> _Selected text_:
We have implemented our method in MATLAB for two types of displays. First, we have used a large rigid cylindrical display - an extruded surface with a radius of about 14 feet and an angle of 90 degrees. Since a cylinder is an extruded surface, our method is applicable. We tiled eight projectors in a casually aligned 2 × 4 array to create the display. Second, in order to demonstrate the success of our method on a large number of vertically extruded shapes, we made a flexible display using a rectangular sheet of flexible white styrene. This was supported by five poles to which the styrene sheet was attached (Figures 9 and 10). The shape of the profile curve of this extruded display can be changed by simply changing the position of the poles. Thus, we can create a large number of extruded shapes. We use six projectors on this display in a casually aligned 2 × 3 array to create the tiled display. For all the setups, we use Epson 1825p projectors ($600). We show results by using two types of sensors: (a) a high-end high-resolution (13 Megapixel) Canon Rebel Xsi SLR camera ($800); and (b) a low-end low-resolution (0.25 Megapixel) Unibrain camera ($200). We achieve color seamlessness by using the constrained gamut morphing method presented in [15].

Figure 5 shows the single image used to recover the camera and display properties. To find the projector to camera correspondences, we display a rectangular grid of Gaussian blobs whose projector coordinates are known. These are then captured by the camera. We use a 2D stepping procedure where the user identifies the top-left blob and its immediate right and bottom neighbors in camera space. Following this, the method (a) estimates the rough position of the next blob in scan-line order, and (b) searches for the correct blob position using the nearest windowed center-of-mass technique [6]. If this is not possible for extreme projector/screen distortions, one can binary-encode the blobs and project them in a time sequential manner to recover the exact ids of the detected blobs and find the correspondences [13], [18] (Figure 6).

Our projectors have relatively large throw-ratios and hence do not reveal major lens distortions. To demonstrate the capability of our method to handle non-linearities, we chose to simulate the distortion digitally by distorting the input images to the projectors. Such distortions will be common when mounting inexpensive short throw lens on the projector to create a compact setup.

Real time image correction using GPU: The registration is done offline and takes about five minutes. This generates the rational Bezier patches, (u v)= B(x y), for each projector, which are then used for image correction. We have implemented a real-time image correction algorithm using modern GPUs through Chromium - an open-source distributed rendering engine for PC clusters [8]. A module for Chromium is written that first precomputes the coordinate-mappings of all pixels using the rational Bezier parameters. This per-pixel projector to screen lookup table is used by a fragment shader to map pixels from the projector coordinate space to the screen coordinate space during rendering.

> _Written request 1_:
According to the text above on tiled projector displays, how long does the offline registration take?

> _Dataset records_:

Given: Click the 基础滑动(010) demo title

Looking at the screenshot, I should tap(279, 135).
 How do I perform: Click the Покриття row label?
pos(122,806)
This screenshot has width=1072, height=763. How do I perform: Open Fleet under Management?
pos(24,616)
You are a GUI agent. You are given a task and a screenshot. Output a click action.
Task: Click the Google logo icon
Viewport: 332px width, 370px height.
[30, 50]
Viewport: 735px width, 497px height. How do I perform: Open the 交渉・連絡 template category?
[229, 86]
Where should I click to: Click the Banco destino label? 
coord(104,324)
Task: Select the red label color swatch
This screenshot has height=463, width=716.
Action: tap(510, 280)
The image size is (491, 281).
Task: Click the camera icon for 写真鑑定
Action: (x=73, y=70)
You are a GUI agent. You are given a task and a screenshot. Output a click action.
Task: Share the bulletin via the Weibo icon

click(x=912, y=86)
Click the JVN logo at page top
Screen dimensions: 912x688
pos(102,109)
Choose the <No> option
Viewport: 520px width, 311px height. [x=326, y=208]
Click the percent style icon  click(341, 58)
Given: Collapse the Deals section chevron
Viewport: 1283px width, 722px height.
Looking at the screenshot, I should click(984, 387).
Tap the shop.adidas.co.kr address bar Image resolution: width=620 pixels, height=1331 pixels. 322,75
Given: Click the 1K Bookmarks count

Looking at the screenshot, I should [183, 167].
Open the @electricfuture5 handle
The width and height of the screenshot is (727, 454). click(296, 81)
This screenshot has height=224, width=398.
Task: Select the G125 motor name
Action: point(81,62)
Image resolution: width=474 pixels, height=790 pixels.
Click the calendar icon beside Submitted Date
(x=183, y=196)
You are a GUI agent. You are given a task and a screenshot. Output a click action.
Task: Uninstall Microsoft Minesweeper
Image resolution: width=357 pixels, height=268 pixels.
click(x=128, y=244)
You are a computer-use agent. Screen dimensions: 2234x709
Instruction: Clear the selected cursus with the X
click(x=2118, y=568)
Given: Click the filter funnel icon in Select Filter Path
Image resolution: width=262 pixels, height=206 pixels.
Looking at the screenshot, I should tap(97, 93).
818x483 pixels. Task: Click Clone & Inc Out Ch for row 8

> _Written request 2_:
Pull out every line of the listing that contains the string "perform", matching case exactly.

> _Expected answer 1_:
About five minutes.

> _Expected answer 2_:
 How do I perform: Click the Покриття row label?
This screenshot has width=1072, height=763. How do I perform: Open Fleet under Management?
Viewport: 735px width, 497px height. How do I perform: Open the 交渉・連絡 template category?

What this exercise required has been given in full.